Start of PROVIDED DATA

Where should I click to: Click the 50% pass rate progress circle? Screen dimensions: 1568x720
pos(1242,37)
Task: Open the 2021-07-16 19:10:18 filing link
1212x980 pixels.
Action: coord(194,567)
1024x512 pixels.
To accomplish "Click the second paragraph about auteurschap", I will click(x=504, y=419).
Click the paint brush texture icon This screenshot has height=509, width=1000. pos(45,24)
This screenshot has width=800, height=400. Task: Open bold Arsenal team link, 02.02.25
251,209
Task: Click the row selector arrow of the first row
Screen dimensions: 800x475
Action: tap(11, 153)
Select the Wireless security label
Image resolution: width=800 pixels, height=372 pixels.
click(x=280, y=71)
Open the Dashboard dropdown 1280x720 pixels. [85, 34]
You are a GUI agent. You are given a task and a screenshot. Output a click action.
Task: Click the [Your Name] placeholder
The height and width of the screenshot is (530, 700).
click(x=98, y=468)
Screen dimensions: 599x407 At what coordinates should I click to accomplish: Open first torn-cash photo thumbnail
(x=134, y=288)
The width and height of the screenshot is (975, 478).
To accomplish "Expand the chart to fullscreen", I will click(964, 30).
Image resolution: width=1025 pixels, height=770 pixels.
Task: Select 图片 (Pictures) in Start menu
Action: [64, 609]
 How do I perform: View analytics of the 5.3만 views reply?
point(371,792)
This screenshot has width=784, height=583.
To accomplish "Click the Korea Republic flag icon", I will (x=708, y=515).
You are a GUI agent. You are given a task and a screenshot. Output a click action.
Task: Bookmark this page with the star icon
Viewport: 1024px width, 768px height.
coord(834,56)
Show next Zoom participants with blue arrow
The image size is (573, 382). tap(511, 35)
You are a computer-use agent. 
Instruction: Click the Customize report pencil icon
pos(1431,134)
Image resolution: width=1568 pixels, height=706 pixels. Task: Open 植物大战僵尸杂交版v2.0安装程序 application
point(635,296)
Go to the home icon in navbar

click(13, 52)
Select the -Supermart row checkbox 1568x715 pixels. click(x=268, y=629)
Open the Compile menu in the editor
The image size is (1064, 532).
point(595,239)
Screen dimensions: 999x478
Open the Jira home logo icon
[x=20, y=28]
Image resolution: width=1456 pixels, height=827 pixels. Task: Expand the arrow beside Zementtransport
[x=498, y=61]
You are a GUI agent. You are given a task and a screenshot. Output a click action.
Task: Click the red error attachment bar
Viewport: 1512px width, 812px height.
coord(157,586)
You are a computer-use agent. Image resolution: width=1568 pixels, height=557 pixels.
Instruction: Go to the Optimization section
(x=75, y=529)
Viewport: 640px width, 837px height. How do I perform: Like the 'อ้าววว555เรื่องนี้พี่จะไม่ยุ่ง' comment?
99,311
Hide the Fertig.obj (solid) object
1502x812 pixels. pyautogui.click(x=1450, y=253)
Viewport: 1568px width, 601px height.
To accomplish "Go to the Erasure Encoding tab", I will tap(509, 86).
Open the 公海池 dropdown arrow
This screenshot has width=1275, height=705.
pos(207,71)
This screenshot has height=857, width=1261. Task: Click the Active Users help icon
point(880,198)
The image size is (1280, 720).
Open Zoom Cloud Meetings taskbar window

End of PROVIDED DATA

* _TASK_
Across the data, pull every line containing the string "dropdown".

* _EXERCISE OUTPUT_
Open the Dashboard dropdown 1280x720 pixels. [85, 34]
Open the 公海池 dropdown arrow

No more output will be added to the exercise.